# Bottle Dump Confimed on 1740s property



## PlaneDiggerCam (Jul 26, 2019)

A while back I posted about my dad's friend who had a bottle dump on his 1860s farm property. I ended up finding over 13 1920s sodas and other cool bottes from those digs. I finished the dump and my dad's friend stated that he was moving to a 60 acre 1740s farm property! He also said that I would be able to dig! Two days ago he told my dad he and the other owner had located a bottle dump on his new property! I don't know where or how old it is yet but, this weekend I am going to meet with him and the other owner. Fingers crossed on an 1800s dump (or older )!


----------



## Robby Raccoon (Jul 26, 2019)

We look forward to updates.


----------



## CanadianBottles (Jul 26, 2019)

Nice, good luck!  With a farm that old which has never been searched before there's definitely a good chance of finding a dump from the 19th century.


----------



## PlaneDiggerCam (Jul 27, 2019)

I did look on the property and I identified a small 1930s-1940s dump.  I don't think that this spot is the main dump though. Unfortunately I have to wait until the underbrush clears enough to search the other 60 acres.


----------



## RIBottleguy (Jul 28, 2019)

Sounds promising!  This time of year is tough when it comes to digging or finding dumps with all the foliage.  Hopefully the rivers will drop next month enough to dig in them.


----------



## PlaneDiggerCam (Jul 28, 2019)

RIBottleguy said:


> Sounds promising!  This time of year is tough when it comes to digging or finding dumps with all the foliage.  Hopefully the rivers will drop next month enough to dig in them.

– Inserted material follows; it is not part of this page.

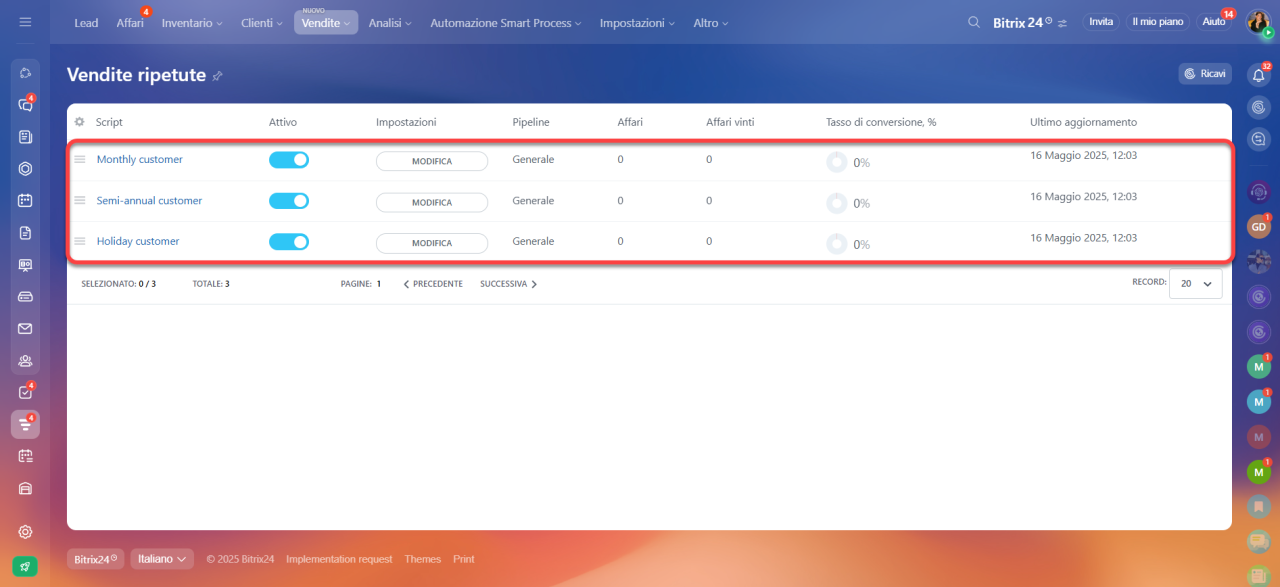
Task: Open notifications bell icon
Action: [x=1259, y=74]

Yeah, I am looking forward to it!


----------



## hemihampton (Jul 29, 2019)

Did you see any old rusty Beer Cans in that 1930's-40's dump? I collect those. Let me know. THANKS, LEON.


----------



## PlaneDiggerCam (Jul 29, 2019)

hemihampton said:


> Did you see any old rusty Beer Cans in that 1930's-40's dump? I collect those. Let me know. THANKS, LEON.

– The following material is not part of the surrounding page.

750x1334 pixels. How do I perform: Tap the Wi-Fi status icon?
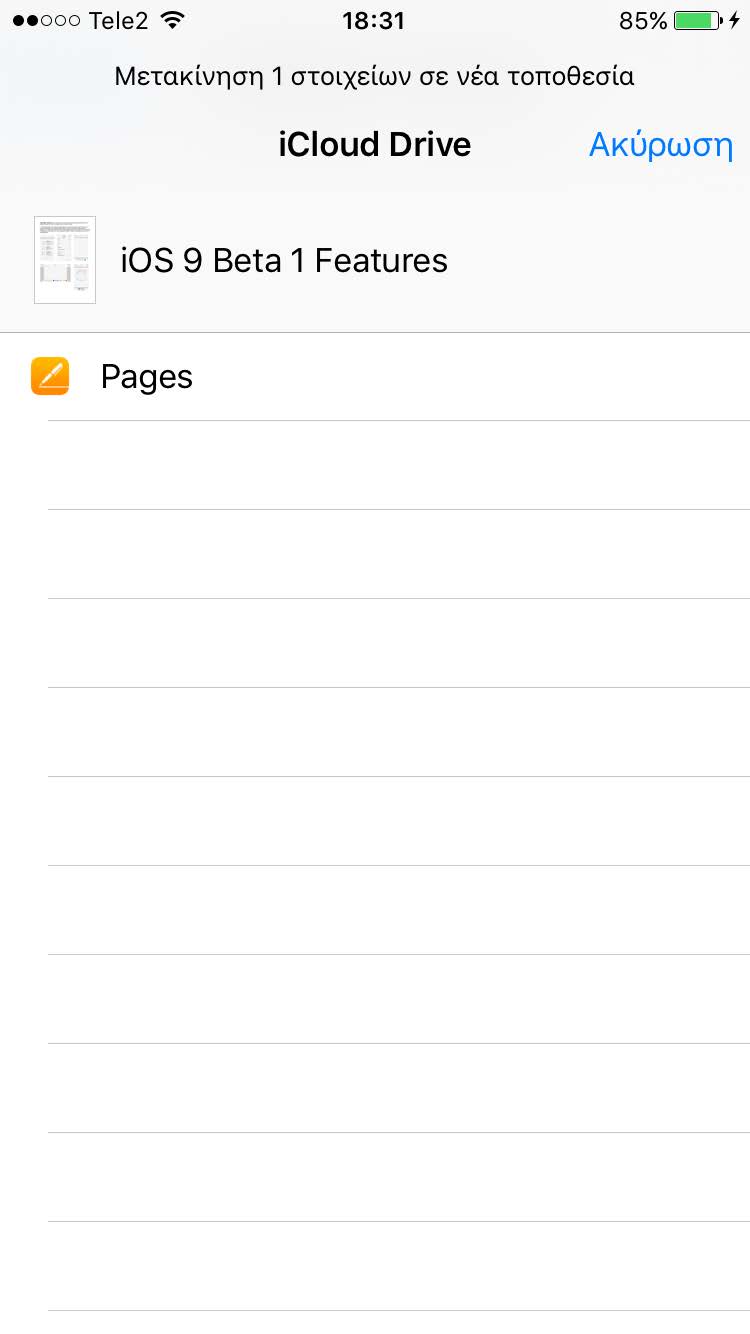point(173,20)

Yes, all were rusted apart though.


----------



## hemihampton (Jul 30, 2019)

I can clean rusty dented cans. LEON.


----------



## jenw68 (Aug 14, 2019)

Found this out walking the dogs.
I am not a beer drinker but remember 
my Dad drinking this 40 years ago.  
Not sure if it is still being made or not?


----------



## saratogadriver (Aug 14, 2019)

jenw68 said:


> Found this out walking the dogs.View attachment 189704
> I am not a beer drinker but remember
> my Dad drinking this 40 years ago.
> Not sure if it is still being made or not?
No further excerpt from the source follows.